What is expected ▸
Please repeat the lines below exactly. Begin with the line containing "Task: Uncheck the BJ_airport path checkbox" and go on through the line containing "Task: Open the Actions menu".

====

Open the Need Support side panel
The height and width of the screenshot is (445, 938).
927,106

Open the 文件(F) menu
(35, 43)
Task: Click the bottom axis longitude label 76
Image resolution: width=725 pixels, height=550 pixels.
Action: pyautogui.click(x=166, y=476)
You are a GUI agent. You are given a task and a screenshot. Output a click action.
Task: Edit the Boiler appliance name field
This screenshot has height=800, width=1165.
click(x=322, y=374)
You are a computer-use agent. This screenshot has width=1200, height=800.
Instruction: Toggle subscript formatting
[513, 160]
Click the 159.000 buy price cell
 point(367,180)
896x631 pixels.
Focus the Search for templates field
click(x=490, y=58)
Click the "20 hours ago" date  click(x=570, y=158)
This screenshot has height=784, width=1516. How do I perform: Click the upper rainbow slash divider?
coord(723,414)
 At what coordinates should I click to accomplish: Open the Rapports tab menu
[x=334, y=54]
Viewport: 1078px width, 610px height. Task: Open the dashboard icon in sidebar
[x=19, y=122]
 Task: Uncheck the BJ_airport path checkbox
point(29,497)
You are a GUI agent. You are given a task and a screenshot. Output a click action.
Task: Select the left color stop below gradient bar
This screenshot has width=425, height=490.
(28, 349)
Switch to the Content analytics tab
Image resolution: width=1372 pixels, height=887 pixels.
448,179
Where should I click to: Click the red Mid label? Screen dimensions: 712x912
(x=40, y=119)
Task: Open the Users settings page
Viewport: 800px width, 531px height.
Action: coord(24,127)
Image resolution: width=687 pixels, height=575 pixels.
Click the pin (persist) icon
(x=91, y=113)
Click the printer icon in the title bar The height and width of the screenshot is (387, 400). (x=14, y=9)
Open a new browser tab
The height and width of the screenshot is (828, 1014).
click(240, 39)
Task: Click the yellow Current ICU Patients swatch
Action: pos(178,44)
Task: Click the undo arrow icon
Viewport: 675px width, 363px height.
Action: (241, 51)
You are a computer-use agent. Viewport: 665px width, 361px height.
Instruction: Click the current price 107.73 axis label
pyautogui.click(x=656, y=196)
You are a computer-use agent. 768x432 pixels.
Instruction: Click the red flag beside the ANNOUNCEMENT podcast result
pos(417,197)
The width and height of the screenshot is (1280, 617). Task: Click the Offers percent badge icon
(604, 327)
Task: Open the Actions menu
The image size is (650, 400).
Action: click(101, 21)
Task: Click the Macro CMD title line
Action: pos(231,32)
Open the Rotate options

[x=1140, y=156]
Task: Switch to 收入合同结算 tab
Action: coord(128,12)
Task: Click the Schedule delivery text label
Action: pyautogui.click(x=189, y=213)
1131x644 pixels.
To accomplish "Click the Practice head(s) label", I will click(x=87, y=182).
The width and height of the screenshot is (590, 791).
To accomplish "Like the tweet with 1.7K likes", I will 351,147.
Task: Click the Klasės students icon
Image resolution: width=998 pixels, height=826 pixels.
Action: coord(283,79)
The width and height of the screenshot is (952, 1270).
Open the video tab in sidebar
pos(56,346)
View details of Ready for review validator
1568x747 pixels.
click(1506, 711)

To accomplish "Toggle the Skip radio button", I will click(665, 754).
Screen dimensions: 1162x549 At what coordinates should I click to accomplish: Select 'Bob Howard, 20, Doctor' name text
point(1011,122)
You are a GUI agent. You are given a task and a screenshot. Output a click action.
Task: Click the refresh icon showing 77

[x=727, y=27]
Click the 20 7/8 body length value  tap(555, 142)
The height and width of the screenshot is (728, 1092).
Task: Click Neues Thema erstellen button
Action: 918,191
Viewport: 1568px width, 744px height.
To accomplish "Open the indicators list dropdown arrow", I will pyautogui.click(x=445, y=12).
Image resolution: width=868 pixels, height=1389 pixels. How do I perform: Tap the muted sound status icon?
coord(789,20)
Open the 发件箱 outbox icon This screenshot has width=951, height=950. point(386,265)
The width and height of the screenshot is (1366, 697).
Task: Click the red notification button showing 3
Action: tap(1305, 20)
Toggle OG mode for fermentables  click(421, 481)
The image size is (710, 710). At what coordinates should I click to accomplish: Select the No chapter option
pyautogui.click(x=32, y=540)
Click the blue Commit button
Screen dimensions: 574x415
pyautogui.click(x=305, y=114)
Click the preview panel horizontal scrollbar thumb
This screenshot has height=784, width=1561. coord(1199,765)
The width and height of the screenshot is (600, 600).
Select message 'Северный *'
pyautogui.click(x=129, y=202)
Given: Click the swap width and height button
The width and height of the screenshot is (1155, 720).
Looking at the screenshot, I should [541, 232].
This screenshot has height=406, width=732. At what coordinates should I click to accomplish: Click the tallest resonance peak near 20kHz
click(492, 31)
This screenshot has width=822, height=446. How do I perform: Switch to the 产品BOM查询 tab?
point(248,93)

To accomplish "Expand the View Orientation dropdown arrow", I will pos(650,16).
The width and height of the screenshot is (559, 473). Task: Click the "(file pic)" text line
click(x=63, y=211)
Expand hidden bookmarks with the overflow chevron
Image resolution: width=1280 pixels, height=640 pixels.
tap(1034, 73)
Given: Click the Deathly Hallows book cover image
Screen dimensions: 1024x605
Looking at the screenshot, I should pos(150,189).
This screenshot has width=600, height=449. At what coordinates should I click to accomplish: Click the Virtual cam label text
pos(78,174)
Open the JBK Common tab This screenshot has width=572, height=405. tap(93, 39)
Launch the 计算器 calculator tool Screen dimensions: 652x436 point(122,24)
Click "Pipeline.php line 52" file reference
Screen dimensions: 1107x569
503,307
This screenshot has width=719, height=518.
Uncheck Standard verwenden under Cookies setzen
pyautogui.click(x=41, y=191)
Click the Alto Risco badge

====

Result for this exercise ▸
 Task: Uncheck the BJ_airport path checkbox
point(29,497)
You are a GUI agent. You are given a task and a screenshot. Output a click action.
Task: Select the left color stop below gradient bar
This screenshot has width=425, height=490.
(28, 349)
Switch to the Content analytics tab
Image resolution: width=1372 pixels, height=887 pixels.
448,179
Where should I click to: Click the red Mid label? Screen dimensions: 712x912
(x=40, y=119)
Task: Open the Users settings page
Viewport: 800px width, 531px height.
Action: coord(24,127)
Image resolution: width=687 pixels, height=575 pixels.
Click the pin (persist) icon
(x=91, y=113)
Click the printer icon in the title bar The height and width of the screenshot is (387, 400). (x=14, y=9)
Open a new browser tab
The height and width of the screenshot is (828, 1014).
click(240, 39)
Task: Click the yellow Current ICU Patients swatch
Action: pos(178,44)
Task: Click the undo arrow icon
Viewport: 675px width, 363px height.
Action: (241, 51)
You are a computer-use agent. Viewport: 665px width, 361px height.
Instruction: Click the current price 107.73 axis label
pyautogui.click(x=656, y=196)
You are a computer-use agent. 768x432 pixels.
Instruction: Click the red flag beside the ANNOUNCEMENT podcast result
pos(417,197)
The width and height of the screenshot is (1280, 617). Task: Click the Offers percent badge icon
(604, 327)
Task: Open the Actions menu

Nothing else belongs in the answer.